痴漢冤罪については色々な「知識」がネットで披露されていますが、「逃げる」が良い選択肢だという話が出回っているのは常々疑問でした。(弁護士の友人などに聞いても、悪手だという返答しか返ってこない)

その辺詳しく述べられたサイトがあったので少し。

 ▼「突然「この人,痴漢です」と言われたら

■ダメなパターン・その1
 
 逃げる。

 最悪です。たとえ,冤罪であったとしても,逃げるのは最悪の選択です。
 本当は冤罪であったとしても,その場にいる方達は「こいつは痴漢の犯人だ」と思っています。むしろ,その場にいる方達は,「あなた=痴漢犯人」と信じているからこそ,あなたを逃がさないようにしています。
 このような状況下で逃げると,「場合」によっては準現行犯として逮捕される可能性があります(刑訴法212条2項1号,4号,同213条。但し,準現行犯逮捕については,後掲の裁判例に書かれているとおり,実務上,幾つかの論点がありますが,裁判例の紹介に留め,割愛します)。

(中略)
 
 そして,任意同行された警察署で「私はやっていない」と否認したとしても(冤罪が真実であるとしても),(1)被害者の供述がある,(2)逃げようとした事実がある,という状況では逮捕状が裁判官から発せられ,逮捕されてしまう可能性が極めて高いと言えます。 

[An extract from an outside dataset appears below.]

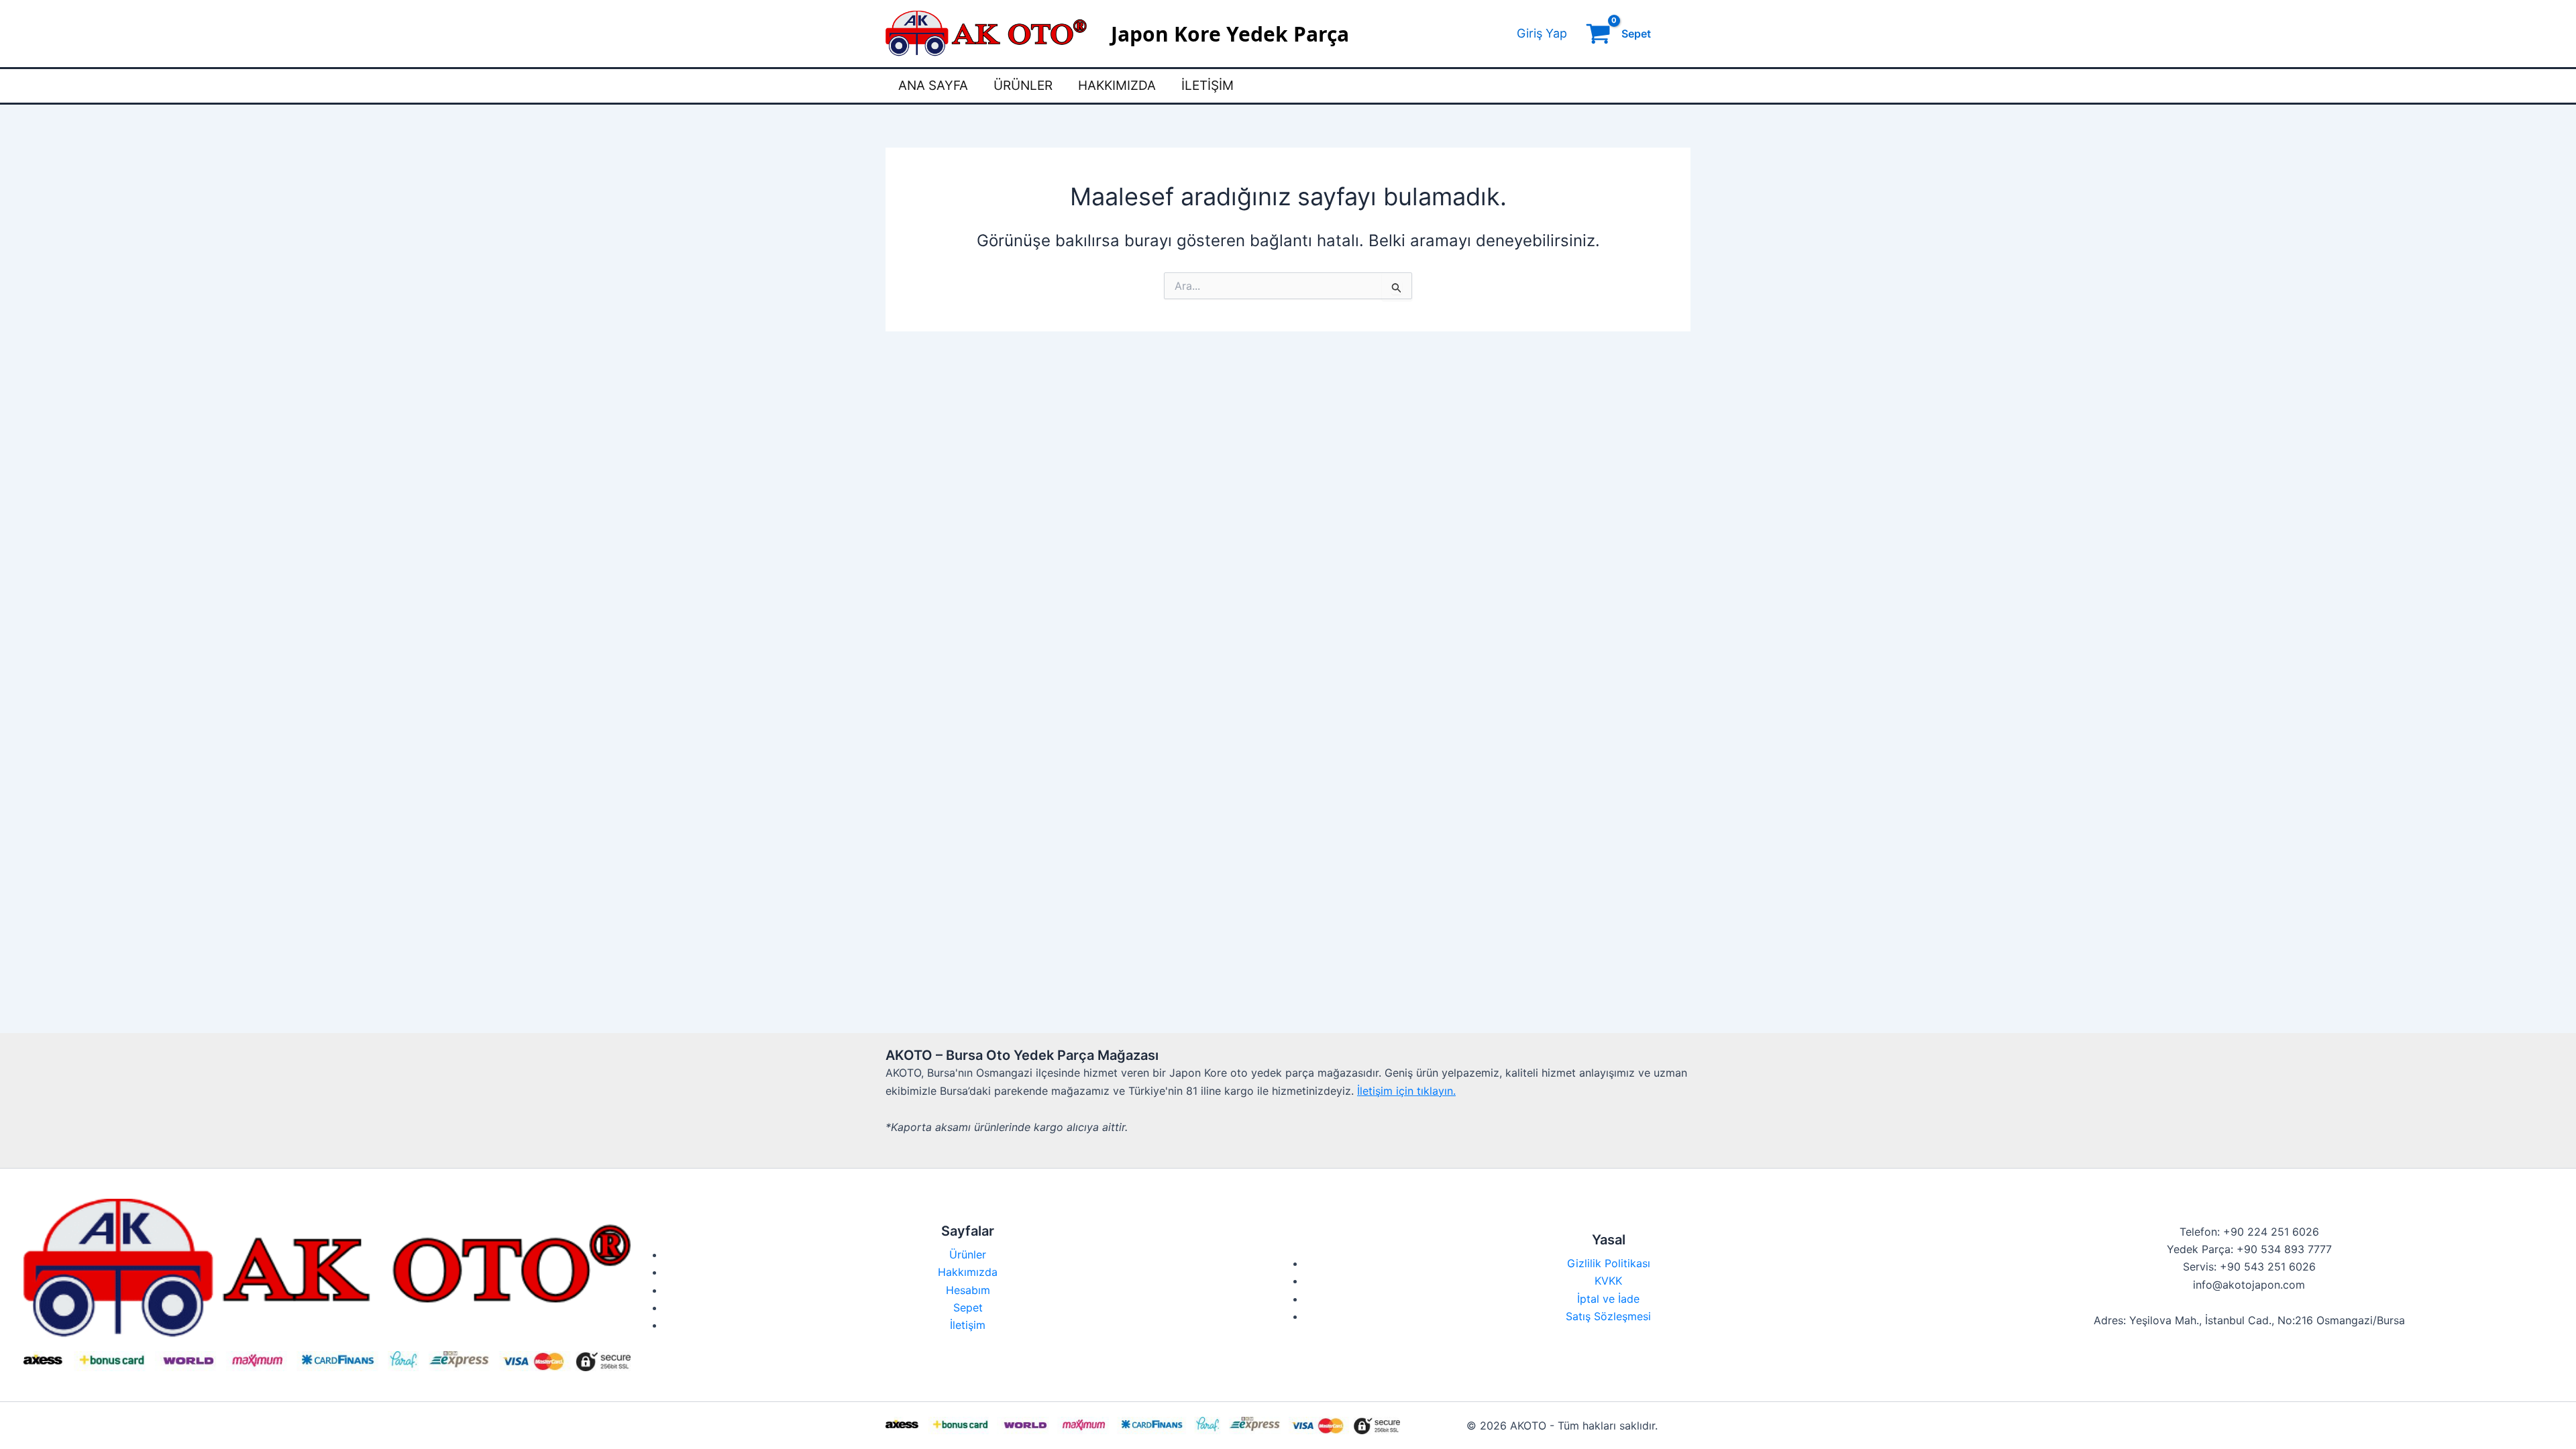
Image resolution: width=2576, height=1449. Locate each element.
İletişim (1207, 85)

「相手にしない」のが正しいとしても、逃走するのはよくない。その場から立ち去るというのは現実的に難しく、公の場(弁護士の立ち入りが拒否されない場所)で弁護士を呼んで待つのがベスト、というわけですね。

とりあえず電車に乗って移動する男性は、いざというときのために知人・友人の弁護士の名刺(または連絡先)を常に携帯しておくほうがよさそうです。 

実際、災難というのは文字通り突然降って湧くものですからね……。